类同轴法相衬成像是X射线成像领域最新前沿技术和研究热点之一，它能检测对X射线弱吸收的轻元素物质，空间分辨率可达微米甚至亚微米量级，和传统X射线吸收成像技术相比具有不可替代的优势，并且在医学、生物学、材料科学等学科上的初步实验上获得了成功。因此，类同轴法相衬成像的课题研究具有重要的研究价值和应用前景。本文在深入研究并总结类同轴法相衬成像原理的基础上，对类同轴法相衬成像进行了计算机模拟与实际成像实验，并研究了类同轴法相衬成像的CT技术，模拟实现了CT重建。论文所做的工作及成果可概括如下：首先，在类同轴法相衬成像的原理基础上，从基本的光学理论以及电磁波传播理论出发，导出了类同轴法相衬成像的基本原理，并且通过几种模型来进行阐述，包括傅里叶光学模型、互强度理论模型以及稳相法解析模型。其次，在计算机模拟以及成像实验方面，通过对不同成像位置的效果比较，得到了最适宜的成像位置，这个位置与X射线以及物体本身的参数有关。并且在成像实验中成功地观察到了相位信息所体现的效应，实现了类同轴法相衬成像。最后，在类同轴法CT成像的研究上，阐述了直接滤波反投影的重建算法，不通过相位恢复的过程而直接可以重建出物体内部的折射率相位因子 的分布。计算机模拟实验的结果表明，这种直接滤波反投影算法能重建出与实际值相当接近的相位因子分布。

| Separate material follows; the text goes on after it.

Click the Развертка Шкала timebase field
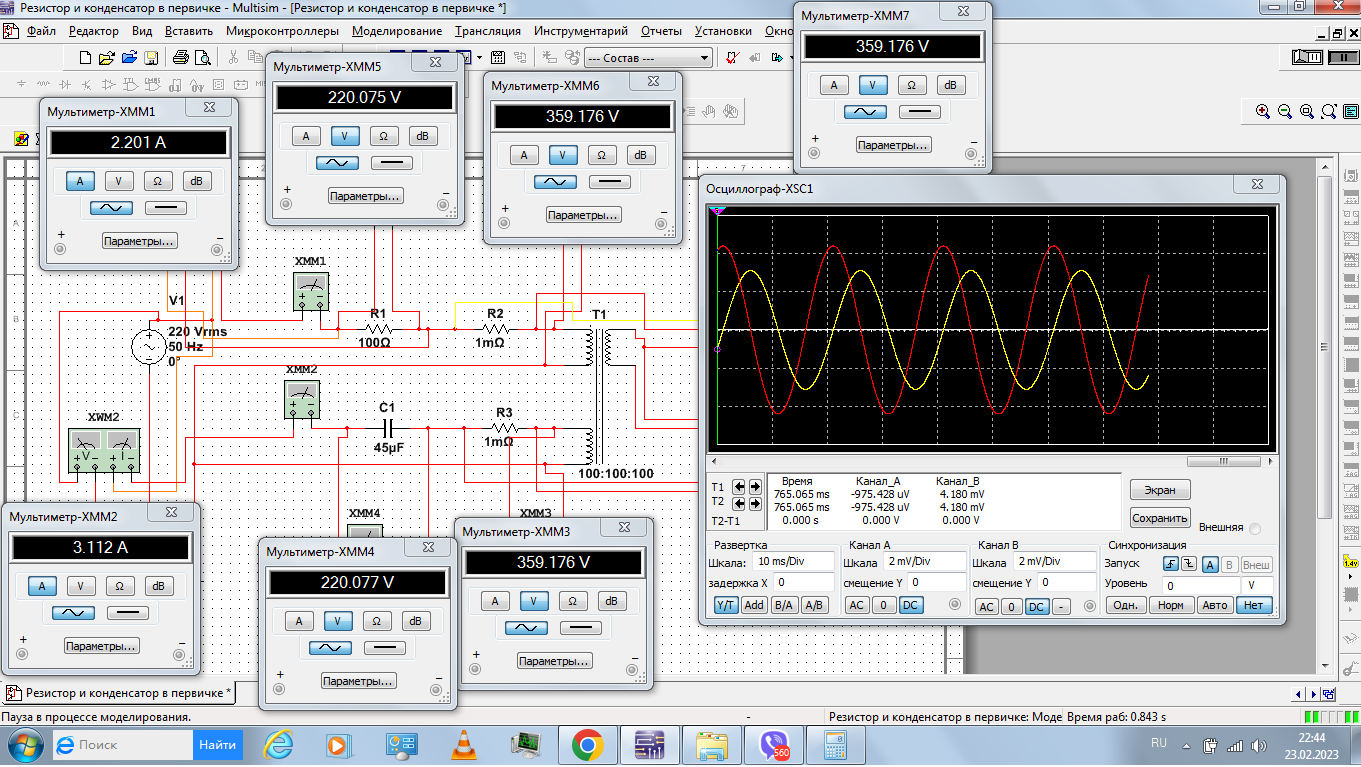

In-line phase contrast imaging is one of up-to-date subjects in the X-ray imaging filed. It can inspect weakly absorbing low-Z samples and its special resolution is on the order of microns or even sub-microns. So In-line phase contrast imaging has its particular advantages over traditional X-ray absorption imaging technology. The primary experiments on In-line phase contrast imaging have been done successfully in medical, biological and material fields. Thus, the research on In-line phase contrast imaging has significant value and perspective.Based on in-depth study and development on formation of In-line phase contrast imaging, this dissertation focuses on simulation and experiment of it. CT technique of In-line phase contrast imaging is also studied, and CT reconstruction is realized. The main work of the dissertation is summarized as follows:First, from basic optics and electromagnetic wave theory, principle of In-line phase contrast imaging is presented. Several models are used in this process, including Fourier optics model, mutual-intensity model and stationary phase analytical model.Second, proper imaging position is obtained by comparing effects of simulated images at different positions. The proper position is related to parameters of X-ray and the sample itself. In experiment, phase effect is successfully observed, and In-line phase contrast imaging is realized.Third, direct filter backprojection reconstruction algorithm for CT is presented. It could reconstruct the distribution of index phase factor in sample without phase retrieval. The reesults of computer simulation indicate that the new algorithm can reconstruct phase factor quite accurately.